We believe that the current situation will not go well for the crew or the Mother.

We recall a recent episode where a Canadian mother engaged New Zealand agents to snatch the children. Whilst the Canadian mother secreted the children for weeks/months in hiding, the New Zealand agents were incarcerated and not released for more than 3 months, and were only given bail upon proof that they were not paid.

In the current scenario, it has been alleged that Brown and her crew have been caught with incriminating evidence, being their footage and partly completed story.

It would be surprising that this is not very incriminating evidence of a conspiracy to break the laws applicable in Lebanon regardless of the consequences.

We feel that there are dark days ahead….all of which could have been avoided by the Mother seeking out appropriate family law advice and carefully considering the consequences of allowing children to travel to Countries who are not participating in appropriate Hague Convention Civil Aspects of Child Abduction arrangements.

It will not surprise us if the relevant participants are not released and face a formal trial and sentence as a result of their choices.

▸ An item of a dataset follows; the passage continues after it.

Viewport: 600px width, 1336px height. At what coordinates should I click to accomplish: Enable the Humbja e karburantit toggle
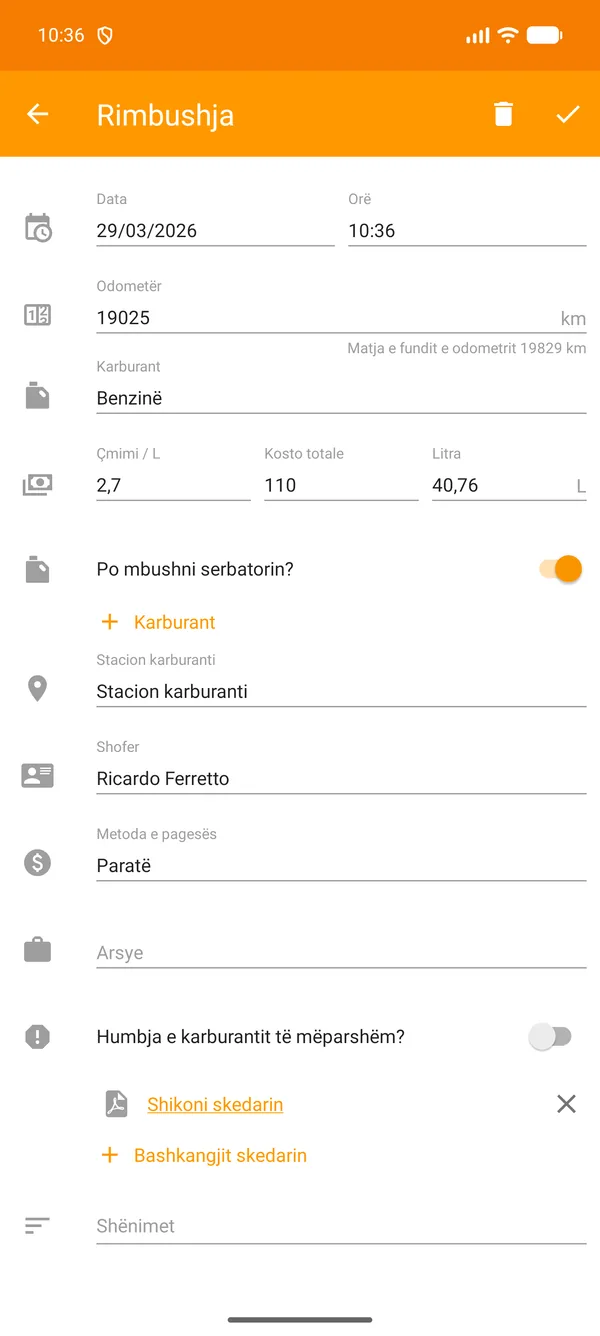552,1037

Whilst expensive and perhaps an affront to right thinking parents who would expect their children to return from arranged holidays, it would have been significantly more palatable to bring proceedings than be languising in custody, where there is limited scope at all to either parent or interact with the Mother’s children and the children of the news crew back here in Australia.

We do hope for a positive outcome, and for the prompt release and return of the crew to Australia.

With 20:20 hindsight, and the benefit of competent family law legal advice, those children would have been unlikely to have been permitted to travel to Lebanon given the risk of them not returning – something which has now come to fruition.

If you or someone you know is considering releasing children for overseas travel to a Country which does not participate in international child abduction convention arrangements, obtain or refer them for advice and encourage them to reconsider. Likewise, where Department of Foreign Affairs and Trade travel advisory warnings are in place, legal advice can be taken to seek to prevent travel to those risky areas.

Our lawyers are familiar with the Countries who have signed up and can access DFAT travel advisory warnings in order to give concise advice.

If consulted to advise concerning a child snatch in a non-convention Country, serious warnings would need to be provided about the risk of being apprehended and jailed in that Country and that those risks apply to the parent seeking to recover the children and all others involved or paying the funds forward for the recovery.

Overall, it seems that the risk to liberty was too great to have taken here and also that this has been an arrangement which has perhaps overstepped the mark involving “making the news” as opposed to “reporting it.”